Call to restrict scope of permits

 
Utilities are urging local highway authorities proposing permit schemes and ministers approving them to restrict their scope to the busiest roads, to ‘reduce costs and maximise the benefits’.
Dave Turnbull, operations director of the National Joint Utilities Group, alerted traffic managers last week to the fact that 83% of the cost of running a permit scheme would be down to utility works in ‘non-traffic sensitive’ type three and four roads.
He told a conference on the Traffic Management Act: ‘It will be possible and, I would argue, desirable, to only have permits on category one and two streets. ‘The Department for Transport will want to see a strong, cost-benefit analysis when scrutinising schemes. We can speculate on the possible congestion-reduction benefits of applying permits to category three and four roads.’
This would reduce costs for highways authorities, as well as utilities, Turnbull stressed. Living Streets fears, however, that utilities would give less attention to work on more lightly-trafficked streets where most short walking trips take place. Chief executive Tom Franklin said: ‘We fear pedestrians will continue to suffer from blocked footways.’

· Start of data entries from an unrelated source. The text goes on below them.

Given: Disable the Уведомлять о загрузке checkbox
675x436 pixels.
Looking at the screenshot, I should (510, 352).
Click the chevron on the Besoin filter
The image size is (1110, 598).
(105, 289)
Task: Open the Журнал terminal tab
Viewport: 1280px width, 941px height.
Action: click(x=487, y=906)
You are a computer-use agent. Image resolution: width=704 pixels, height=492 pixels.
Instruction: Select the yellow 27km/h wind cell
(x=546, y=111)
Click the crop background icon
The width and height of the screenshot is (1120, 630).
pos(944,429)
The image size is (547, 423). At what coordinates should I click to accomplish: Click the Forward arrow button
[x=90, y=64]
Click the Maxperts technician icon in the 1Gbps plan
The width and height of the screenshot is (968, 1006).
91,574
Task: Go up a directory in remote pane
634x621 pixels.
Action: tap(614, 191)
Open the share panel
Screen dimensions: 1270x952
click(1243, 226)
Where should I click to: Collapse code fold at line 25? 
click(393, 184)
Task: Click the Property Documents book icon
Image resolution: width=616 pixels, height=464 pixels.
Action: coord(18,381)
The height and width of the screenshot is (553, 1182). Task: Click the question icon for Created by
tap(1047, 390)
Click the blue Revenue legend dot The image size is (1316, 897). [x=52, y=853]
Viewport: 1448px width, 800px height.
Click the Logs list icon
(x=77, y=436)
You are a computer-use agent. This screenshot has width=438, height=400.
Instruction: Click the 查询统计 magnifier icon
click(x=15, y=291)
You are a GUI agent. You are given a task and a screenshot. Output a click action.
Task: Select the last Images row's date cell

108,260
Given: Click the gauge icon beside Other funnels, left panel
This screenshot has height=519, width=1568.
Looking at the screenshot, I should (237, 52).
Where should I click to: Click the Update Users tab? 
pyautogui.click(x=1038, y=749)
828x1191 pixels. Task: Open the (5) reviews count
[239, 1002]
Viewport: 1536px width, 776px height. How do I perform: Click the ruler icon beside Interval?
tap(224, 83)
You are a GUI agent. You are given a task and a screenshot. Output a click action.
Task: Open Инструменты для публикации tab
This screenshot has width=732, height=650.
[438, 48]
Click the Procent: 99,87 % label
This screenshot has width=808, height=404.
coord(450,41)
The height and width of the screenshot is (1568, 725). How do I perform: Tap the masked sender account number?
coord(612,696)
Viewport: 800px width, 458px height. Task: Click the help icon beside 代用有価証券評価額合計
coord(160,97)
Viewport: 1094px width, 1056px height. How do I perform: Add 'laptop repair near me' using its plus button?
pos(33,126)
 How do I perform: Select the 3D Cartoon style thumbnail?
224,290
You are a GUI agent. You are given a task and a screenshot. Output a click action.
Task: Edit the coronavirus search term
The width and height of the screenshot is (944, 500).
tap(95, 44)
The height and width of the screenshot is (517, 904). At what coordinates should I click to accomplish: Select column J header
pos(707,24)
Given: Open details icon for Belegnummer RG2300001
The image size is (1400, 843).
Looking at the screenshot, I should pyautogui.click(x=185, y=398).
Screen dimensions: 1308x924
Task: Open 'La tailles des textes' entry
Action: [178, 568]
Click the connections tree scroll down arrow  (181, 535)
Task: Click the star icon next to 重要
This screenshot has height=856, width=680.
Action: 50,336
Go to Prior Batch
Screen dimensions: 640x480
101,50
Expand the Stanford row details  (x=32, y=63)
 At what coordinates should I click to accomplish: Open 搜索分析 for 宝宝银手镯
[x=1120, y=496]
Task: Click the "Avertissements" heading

The DfT is considering barring highway authorities from applying charges for overrunning works to category three and four roads (Surveyor, 19 October 2006). A senior highway engineer speaking to Surveyor after the conference claimed the extra cost of applying permits to all roads was likely to be minimal. Works on roads where permits did not apply would, in any event, require notices.
The additional cost for utilities would be viewed as an unavoidable cost by regulators and passed on to consumers, he said. But Dave Pownall, Durham’s network manager, said what Turnbull was saying ‘makes a lot of sense’. The regulations meant that councils were likely to lose money running permit schemes, so ‘they’ll need to be targeted to the more strategic roads’.